(Data provided)
<<<<

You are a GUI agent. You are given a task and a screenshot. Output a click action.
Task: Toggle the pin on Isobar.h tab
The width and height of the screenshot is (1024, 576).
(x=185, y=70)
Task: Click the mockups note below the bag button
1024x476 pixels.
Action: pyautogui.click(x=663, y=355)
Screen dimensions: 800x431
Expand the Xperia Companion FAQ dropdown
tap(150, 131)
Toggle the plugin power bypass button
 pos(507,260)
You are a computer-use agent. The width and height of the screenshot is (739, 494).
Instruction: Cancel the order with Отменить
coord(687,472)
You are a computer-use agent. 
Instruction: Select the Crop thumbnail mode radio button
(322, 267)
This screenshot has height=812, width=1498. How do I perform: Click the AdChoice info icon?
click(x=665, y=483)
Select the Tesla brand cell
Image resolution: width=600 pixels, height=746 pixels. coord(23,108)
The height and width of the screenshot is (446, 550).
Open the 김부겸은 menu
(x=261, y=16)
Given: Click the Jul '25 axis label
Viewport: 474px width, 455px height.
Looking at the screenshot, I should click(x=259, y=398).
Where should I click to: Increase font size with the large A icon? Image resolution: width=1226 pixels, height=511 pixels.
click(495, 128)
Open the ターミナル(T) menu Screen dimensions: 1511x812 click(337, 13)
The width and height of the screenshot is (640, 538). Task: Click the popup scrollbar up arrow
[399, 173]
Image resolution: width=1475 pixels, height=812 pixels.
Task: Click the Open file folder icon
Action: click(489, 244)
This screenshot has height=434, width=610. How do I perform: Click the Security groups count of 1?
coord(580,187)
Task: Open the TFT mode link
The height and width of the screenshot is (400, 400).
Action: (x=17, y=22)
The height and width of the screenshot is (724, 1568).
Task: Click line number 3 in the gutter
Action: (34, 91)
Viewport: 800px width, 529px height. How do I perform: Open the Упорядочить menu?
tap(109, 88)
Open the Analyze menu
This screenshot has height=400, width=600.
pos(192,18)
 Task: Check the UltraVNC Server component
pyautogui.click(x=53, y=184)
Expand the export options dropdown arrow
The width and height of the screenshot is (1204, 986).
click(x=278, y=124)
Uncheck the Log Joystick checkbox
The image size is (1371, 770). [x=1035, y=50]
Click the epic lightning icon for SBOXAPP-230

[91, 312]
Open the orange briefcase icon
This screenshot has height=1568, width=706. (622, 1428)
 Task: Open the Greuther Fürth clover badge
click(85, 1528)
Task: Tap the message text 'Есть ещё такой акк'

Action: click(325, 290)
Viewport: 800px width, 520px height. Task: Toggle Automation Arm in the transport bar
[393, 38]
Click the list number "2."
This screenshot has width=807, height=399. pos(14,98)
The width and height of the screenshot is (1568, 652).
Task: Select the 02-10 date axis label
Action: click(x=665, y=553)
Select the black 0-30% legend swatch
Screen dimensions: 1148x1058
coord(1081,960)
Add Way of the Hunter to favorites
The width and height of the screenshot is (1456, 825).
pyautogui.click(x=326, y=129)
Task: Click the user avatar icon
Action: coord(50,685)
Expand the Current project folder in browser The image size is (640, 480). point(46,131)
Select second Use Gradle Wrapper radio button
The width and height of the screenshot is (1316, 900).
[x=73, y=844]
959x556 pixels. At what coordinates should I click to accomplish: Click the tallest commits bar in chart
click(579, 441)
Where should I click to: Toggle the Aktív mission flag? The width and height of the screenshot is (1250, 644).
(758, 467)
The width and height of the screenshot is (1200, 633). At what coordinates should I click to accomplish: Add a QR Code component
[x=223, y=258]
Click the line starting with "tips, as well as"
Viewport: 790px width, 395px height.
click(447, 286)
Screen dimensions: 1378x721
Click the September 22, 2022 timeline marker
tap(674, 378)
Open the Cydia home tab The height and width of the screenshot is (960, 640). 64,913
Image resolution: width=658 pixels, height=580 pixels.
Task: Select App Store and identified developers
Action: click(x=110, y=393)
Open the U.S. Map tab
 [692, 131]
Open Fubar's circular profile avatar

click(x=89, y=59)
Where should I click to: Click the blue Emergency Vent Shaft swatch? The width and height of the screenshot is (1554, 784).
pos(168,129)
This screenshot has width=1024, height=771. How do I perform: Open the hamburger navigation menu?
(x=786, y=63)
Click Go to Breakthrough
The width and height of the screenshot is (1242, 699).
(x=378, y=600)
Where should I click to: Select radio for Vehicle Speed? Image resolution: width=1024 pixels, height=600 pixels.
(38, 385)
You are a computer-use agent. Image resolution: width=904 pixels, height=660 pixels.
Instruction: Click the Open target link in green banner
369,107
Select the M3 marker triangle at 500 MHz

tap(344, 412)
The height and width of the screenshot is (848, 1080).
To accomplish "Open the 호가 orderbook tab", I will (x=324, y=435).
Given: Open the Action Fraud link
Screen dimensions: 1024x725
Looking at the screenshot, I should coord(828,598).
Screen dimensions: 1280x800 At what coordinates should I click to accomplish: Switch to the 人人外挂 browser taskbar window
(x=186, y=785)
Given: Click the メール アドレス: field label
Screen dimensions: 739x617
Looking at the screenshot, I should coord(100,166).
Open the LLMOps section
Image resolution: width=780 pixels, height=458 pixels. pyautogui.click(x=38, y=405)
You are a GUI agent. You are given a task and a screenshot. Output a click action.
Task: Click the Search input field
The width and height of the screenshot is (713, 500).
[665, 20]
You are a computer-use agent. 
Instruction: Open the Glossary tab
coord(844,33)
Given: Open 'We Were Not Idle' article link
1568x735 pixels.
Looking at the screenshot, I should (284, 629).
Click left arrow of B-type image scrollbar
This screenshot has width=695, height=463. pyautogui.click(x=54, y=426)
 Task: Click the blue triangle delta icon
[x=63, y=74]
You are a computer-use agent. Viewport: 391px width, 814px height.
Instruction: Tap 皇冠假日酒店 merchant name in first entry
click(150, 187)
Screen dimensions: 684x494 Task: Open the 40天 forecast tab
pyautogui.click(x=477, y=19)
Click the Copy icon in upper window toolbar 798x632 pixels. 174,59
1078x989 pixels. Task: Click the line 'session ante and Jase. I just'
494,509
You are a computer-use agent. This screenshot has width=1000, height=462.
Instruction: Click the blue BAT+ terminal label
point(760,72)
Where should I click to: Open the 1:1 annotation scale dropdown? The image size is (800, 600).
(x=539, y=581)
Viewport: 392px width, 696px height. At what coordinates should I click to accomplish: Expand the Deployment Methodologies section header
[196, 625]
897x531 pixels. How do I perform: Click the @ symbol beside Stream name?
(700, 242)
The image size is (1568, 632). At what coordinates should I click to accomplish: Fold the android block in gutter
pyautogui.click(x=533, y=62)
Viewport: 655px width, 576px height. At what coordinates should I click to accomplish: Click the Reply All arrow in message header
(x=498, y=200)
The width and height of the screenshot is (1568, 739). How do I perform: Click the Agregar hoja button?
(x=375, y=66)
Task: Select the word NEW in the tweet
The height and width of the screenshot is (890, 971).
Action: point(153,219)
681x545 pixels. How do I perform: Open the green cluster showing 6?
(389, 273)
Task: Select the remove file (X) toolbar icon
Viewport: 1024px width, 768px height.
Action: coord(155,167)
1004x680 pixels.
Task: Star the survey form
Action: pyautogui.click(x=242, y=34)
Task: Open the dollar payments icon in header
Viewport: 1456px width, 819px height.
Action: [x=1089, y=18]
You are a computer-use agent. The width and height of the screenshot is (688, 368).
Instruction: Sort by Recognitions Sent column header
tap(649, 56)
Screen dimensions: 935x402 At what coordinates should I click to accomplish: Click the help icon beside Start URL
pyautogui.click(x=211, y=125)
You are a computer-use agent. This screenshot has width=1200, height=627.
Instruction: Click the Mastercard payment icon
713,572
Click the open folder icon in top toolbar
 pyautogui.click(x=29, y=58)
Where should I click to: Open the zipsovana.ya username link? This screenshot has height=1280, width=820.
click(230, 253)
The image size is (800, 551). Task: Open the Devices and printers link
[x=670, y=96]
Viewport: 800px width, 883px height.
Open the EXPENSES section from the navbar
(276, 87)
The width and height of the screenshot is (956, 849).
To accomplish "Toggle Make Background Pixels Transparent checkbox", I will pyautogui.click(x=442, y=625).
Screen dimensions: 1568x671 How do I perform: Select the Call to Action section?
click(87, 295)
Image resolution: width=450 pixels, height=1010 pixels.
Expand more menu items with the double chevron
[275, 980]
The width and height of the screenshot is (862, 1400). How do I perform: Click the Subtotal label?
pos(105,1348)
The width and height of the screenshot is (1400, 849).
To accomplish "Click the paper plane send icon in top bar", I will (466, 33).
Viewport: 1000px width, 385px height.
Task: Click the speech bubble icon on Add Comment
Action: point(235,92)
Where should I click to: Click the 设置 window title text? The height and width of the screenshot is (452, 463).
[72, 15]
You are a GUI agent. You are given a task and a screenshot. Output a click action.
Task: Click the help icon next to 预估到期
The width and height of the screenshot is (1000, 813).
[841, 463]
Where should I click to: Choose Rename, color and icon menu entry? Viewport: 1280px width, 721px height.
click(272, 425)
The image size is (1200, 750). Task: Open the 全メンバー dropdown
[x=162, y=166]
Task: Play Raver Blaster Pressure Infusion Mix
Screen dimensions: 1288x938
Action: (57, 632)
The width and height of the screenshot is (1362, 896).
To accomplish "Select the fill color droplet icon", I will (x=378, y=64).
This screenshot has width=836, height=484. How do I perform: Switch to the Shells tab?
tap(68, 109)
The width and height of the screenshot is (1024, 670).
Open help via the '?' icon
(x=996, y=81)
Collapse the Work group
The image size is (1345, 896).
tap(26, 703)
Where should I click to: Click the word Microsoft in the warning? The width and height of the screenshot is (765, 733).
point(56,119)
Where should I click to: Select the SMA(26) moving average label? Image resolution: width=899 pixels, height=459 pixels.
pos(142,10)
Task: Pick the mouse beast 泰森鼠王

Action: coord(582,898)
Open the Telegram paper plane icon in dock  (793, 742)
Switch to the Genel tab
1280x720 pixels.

>>>>

(Exercise brief)
Show each line of the material above where "agent" occurs.

(Solution)
You are a GUI agent. You are given a task and a screenshot. Output a click action.
You are a computer-use agent. The width and height of the screenshot is (739, 494).
You are a computer-use agent. 
You are a computer-use agent. Image resolution: width=904 pixels, height=660 pixels.
You are a GUI agent. You are given a task and a screenshot. Output a click action.
You are a computer-use agent. 
You are a computer-use agent. Viewport: 391px width, 814px height.
You are a computer-use agent. This screenshot has width=1000, height=462.
You are a computer-use agent. The width and height of the screenshot is (688, 368).
You are a computer-use agent. This screenshot has width=1200, height=627.
You are a GUI agent. You are given a task and a screenshot. Output a click action.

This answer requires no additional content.